Eventually, Champak and his partners outwit Jugnu and his accomplices and help free all the captives inside the bank. In an act of chivalry, Champak and his team help free the female hostages first. But eventually, all the hostages are freed. The released bank workers and customers embrace Champak and his partners as their heroes for saving their lives. Jugnu is ultimately captured. The corrupt Minister for Home Affairs is exposed when the information on the disk inside the bank becomes public knowledge.

At the end, it is revealed that the three who freed the hostages were the actual bank robbers who robbed many banks, and all the work done by them was a part to expose the home minister, who killed his partner, who was a journalist, while he was gathering evidence against the home minister. They were also the actual persons who ran away with the money. Amjad Khan admits that they are the only robbers whose minds he could not read.

== Cast ==
- Riteish Deshmukh as Champak
- Vivek Oberoi as CBI Officer Amjad Khan
- Rhea Chakraborty as Gayatri Ganguly
- Sahil Vaid as Jugnu
- Bhuvan Arora as Gulab
- Vikram Thapa as Genda
- Vikram Gokhale as Shashank Thakur
- Upendra Limaye as Home Minister Dongarvide
- Naveen Kaushik as Ashutosh Sharma
- Sandesh Kulkarni as ACP Akhilesh Aane
- Kavish Majumdar as Mukesh
- Harpal Singh Sokhi as Fake Sardar Hostage
- Baba Sehgal as himself (special appearance)

== Soundtrack ==
The soundtrack was released on 24 May 2017 by YRF Music.

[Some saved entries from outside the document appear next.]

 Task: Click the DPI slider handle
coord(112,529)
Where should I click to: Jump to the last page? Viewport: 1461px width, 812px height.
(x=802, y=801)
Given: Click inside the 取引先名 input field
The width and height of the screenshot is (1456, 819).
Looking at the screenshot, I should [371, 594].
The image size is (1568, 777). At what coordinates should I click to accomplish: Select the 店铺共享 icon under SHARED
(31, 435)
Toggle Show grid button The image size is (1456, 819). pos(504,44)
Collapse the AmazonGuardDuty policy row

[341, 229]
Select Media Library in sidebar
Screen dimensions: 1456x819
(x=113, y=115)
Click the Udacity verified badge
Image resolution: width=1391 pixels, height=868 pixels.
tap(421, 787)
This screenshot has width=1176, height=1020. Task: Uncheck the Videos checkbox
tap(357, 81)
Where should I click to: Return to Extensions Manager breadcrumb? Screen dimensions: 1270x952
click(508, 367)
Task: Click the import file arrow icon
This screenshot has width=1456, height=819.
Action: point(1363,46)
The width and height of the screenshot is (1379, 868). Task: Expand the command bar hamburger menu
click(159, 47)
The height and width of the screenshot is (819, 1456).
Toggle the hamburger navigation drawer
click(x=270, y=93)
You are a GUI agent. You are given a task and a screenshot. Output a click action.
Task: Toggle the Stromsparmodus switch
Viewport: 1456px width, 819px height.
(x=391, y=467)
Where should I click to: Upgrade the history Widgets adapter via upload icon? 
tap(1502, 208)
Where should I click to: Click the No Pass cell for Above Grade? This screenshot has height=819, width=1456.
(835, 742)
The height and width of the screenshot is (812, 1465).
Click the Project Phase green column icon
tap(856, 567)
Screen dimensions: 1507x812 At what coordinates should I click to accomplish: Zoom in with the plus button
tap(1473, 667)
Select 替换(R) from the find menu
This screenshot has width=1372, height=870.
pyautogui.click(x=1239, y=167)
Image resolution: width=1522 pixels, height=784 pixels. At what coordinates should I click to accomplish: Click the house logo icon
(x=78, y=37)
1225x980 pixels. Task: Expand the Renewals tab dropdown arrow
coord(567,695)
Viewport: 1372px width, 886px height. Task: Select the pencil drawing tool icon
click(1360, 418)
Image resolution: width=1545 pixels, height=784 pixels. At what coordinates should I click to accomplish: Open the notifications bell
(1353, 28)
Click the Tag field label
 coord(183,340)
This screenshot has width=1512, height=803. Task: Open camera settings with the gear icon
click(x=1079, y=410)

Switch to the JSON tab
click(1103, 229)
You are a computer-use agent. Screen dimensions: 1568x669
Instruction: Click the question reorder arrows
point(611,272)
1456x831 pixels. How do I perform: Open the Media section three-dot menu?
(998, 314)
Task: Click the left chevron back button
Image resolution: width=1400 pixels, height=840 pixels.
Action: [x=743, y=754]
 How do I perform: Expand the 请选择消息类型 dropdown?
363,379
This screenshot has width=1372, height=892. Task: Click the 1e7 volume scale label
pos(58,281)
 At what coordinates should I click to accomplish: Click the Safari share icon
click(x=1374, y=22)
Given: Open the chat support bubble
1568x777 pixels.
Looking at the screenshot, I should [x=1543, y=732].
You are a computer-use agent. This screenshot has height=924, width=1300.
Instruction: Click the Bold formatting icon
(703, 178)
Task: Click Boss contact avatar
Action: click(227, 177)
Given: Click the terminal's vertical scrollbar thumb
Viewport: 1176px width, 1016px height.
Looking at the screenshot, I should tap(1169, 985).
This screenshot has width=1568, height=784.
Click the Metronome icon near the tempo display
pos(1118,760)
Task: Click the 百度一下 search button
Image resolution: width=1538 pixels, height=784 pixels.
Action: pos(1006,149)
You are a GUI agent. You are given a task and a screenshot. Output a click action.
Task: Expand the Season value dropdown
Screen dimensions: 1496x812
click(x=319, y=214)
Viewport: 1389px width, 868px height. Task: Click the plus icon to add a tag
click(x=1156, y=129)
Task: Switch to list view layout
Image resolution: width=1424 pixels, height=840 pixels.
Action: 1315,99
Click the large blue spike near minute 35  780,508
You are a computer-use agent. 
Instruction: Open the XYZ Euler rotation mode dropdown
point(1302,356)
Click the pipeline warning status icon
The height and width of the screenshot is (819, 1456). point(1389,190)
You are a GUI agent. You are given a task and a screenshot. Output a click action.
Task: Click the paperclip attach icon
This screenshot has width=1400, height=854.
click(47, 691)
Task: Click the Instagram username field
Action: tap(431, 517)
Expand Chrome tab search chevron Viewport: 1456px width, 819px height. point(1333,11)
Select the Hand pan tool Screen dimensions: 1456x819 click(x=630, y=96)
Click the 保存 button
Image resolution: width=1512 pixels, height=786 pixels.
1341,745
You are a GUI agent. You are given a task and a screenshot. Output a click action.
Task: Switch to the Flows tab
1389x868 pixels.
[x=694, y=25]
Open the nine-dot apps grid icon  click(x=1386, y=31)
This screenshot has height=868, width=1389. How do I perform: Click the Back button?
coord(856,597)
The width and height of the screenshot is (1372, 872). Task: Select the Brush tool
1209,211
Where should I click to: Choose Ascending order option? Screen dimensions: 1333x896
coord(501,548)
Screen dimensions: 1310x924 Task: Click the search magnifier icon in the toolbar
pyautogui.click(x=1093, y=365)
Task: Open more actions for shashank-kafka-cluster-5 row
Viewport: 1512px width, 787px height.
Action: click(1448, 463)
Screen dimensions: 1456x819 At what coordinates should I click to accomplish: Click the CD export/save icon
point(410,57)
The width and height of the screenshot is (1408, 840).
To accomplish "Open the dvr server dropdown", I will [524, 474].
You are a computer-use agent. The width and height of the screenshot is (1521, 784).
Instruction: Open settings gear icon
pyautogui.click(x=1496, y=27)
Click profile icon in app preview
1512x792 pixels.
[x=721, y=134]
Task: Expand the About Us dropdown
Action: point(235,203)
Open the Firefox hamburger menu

| No. | Title | Lyrics | Music | Singer(s) | Length |
|---|---|---|---|---|---|
| 1. | "Hum Hain Bank Chor" | Kailash Kher, Ambili | Kailash Kher | Kailash Kher, Ambili | 3:34 |
| 2. | "Tashreef" | Adheesh Verma | Rochak Kohli | Rochak Kohli | 3:12 |
| 3. | "BC Rap Knockout: Mumbai vs Delhi" | Varun Likhate | Shamir Tandon | Naezy, Pardhaan | 3:47 |
| 4. | "Jai Baba Bank Chor" | Gautam Govind Sharma | Rochak Kohli | Nakash Aziz | 2:37 |
| 5. | "Tashreef Unplugged (Cups Version)" | Adheesh Verma | Rochak Kohli | Rochak Kohli | 3:07 |
| 6. | "Mela (The Bank Chor Theme)" |  |  | Instrumental | 5:32 |
| 7. | "Bae, Baba aur Bank Chor" | Baba Sehgal | Baba Sehgal | Baba Sehgal | 3:22 |
| Total length: |  |  |  |  | 25:06 |

== Reception ==
Bollywood Hungama gave 1.5/5 stars, writing "Bank Chor is a damp squib right from the word go. It does not have any potential to score". Nihit Bhave of The Times of India gave 2.5/5 stars, writing "A better plan of action and a few dry runs with the script would have ensured a product to bank on". Firstpost wrote "Despite its many misses, Bank Chor has more verve. Whatever little progress Bumpy has made as a filmmaker, however, is far outweighed by the insidious messaging of this film which cashes in on the prejudices that wrack Indian society today below a mask of good intentions, comedy and thrills". Raja Sen of NDTV wrote "Riteish Deshmukh, Vivek Oberoi's film starts off being about blank chors, and ends up a bank bore". Sweta Kaushal of The Hindustan Times gave 1/5 stars, writing "This is an aspiring comic thriller that fails miserably at being either. Even brilliant actor Riteish Deshmukh and his gang of "stupid thieves" fail to rise above the lame storyline and its pathetic comic sense".